Commit Graph

263 Commits (815f740f4c4f4253dffd0a18471eb9ba02f39c0a)

Author SHA1 Message Date
Jonathan A. Sternberg 7d043dbc61 Add nanosecond duration literal support 2017-05-19 10:44:11 -05:00
Jonathan A. Sternberg 57a2abbc87 Restrict top() and bottom() selectors to be used with no other functions 2017-04-14 10:23:07 -05:00
Jonathan A. Sternberg a550d323c4 Restrict fill(none) and fill(linear) to be usable only with aggregate queries 2017-04-10 15:58:05 -05:00
zhexuany 232fdae6dd introduce a new function non_negative_difference 2017-03-31 23:08:36 +08:00
Jonathan A. Sternberg 3e52ec7ca2 Merge pull request #7762 from influxdata/js-6541-timezone-support
Support timezone offsets for queries
2017-03-28 10:39:07 -05:00
Jonathan A. Sternberg ccf0cb8371 Fix query parser when using addition and subtraction without spaces
Additionally, support unary addition and subtraction for variables,
calls, and parenthesis expressions. Doing `-value` will be the
equivalent of doing `-1 * value` now.
2017-03-24 12:52:19 -05:00
Jonathan A. Sternberg 347b01814e Support timezone offsets for queries
The timezone for a query can now be added to the end with something like
`TZ("America/Los_Angeles")` and it will localize the results of the
query to be in that timezone. The offset will automatically be set to
the offset for that timezone and offsets will automatically adjust for
daylight savings time so grouping by a day will result in a 25 hour day
once a year and a 23 hour day another day of the year.

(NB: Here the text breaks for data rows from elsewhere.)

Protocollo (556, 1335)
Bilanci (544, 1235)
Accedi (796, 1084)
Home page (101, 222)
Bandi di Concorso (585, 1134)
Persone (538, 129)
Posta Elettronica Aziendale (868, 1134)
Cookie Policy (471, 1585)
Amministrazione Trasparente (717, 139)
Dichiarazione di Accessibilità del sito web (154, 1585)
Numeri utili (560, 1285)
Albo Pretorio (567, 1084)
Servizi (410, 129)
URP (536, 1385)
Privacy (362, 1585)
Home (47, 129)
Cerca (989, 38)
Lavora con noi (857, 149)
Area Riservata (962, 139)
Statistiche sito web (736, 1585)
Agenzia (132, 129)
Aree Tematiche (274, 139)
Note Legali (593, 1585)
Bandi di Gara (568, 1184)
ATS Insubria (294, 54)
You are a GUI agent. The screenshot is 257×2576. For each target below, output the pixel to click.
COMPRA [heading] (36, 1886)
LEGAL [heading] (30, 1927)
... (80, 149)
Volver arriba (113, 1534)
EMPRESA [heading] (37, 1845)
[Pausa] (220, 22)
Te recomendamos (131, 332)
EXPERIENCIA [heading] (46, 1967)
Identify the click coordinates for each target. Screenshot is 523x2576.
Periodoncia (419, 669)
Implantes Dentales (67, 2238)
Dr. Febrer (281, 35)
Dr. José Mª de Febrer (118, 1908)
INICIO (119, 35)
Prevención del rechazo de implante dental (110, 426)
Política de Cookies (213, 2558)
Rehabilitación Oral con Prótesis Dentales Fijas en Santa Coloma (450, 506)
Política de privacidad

The automatic adjustment of intervals for timezone offsets changing will
only happen if the group by period is greater than the timezone offset
would be. That means grouping by an hour or less will not be affected by
daylight savings time, but a 2 hour or 1 day interval will be.

The default timezone is UTC and existing queries are unaffected by this
change.

When times are returned as strings (when `epoch=1` is not used), the
results will be returned using the requested timezone format in RFC3339
format.
2017-03-22 15:09:41 -05:00
Jonathan A. Sternberg a6c09e58a0 Return an error when an invalid duration literal is parsed 2017-03-21 12:10:41 -05:00
Jonathan A. Sternberg 208d8507f1 Implement both single and multiline comments in influxql
A single line comment will read until the end of a line and is started
with `--` (just like SQL). A multiline comment is with `/* */`. You
cannot nest multiline comments.
2017-03-15 14:24:09 -05:00
Jonathan A. Sternberg 55e64e1edd Fixed String() output for MOD operator and added MOD op precedence 2017-02-10 16:48:05 -06:00
Jonathan A. Sternberg f628b4a198 Update subqueries so groupings are propagated to inner queries
Previously, only time expressions got propagated inwards. The reason for
this was simple. If the outer query was going to filter to a specific
time range, then it would be unnecessary for the inner query to output
points within that time frame. It started as an optimization, but became
a feature because there was no reason to have the user repeat the same
time clause for the inner query as the outer query. So we allowed an
aggregate query with an interval to pass validation in the subquery if
the outer query had a time range. But `GROUP BY` clauses were not
propagated because that same logic didn't apply to them. It's not an
optimization there. So while grouping by a tag in the outer query
without grouping by it in the inner query was useless, there wasn't any
particular reason to care.

Then a bug was found where wildcards would propagate the dimensions
correctly, but the outer query containing a group by with the inner
query omitting it wouldn't correctly filter out the outer group by. We
could fix that filtering, but on further review, I had been seeing
people make that same mistake a lot. People seem to just believe that
the grouping should be propagated inwards. Instead of trying to fight
what the user wanted and explicitly erase groupings that weren't
propagated manually, we might as well just propagate them for the user
to make their lives easier. There is no useful situation where you would
want to group into buckets that can't physically exist so we might as
well do _something_ useful.

This will also now propagate time intervals to inner queries since the
same applies there. But, while the interval propagates, the following
query will not pass validation since it is still not possible to use a
grouping interval with a raw query (even if the inner query is an
aggregate):

    SELECT * FROM (SELECT mean(value) FROM cpu) WHERE time > now() - 5m GROUP BY time(1m)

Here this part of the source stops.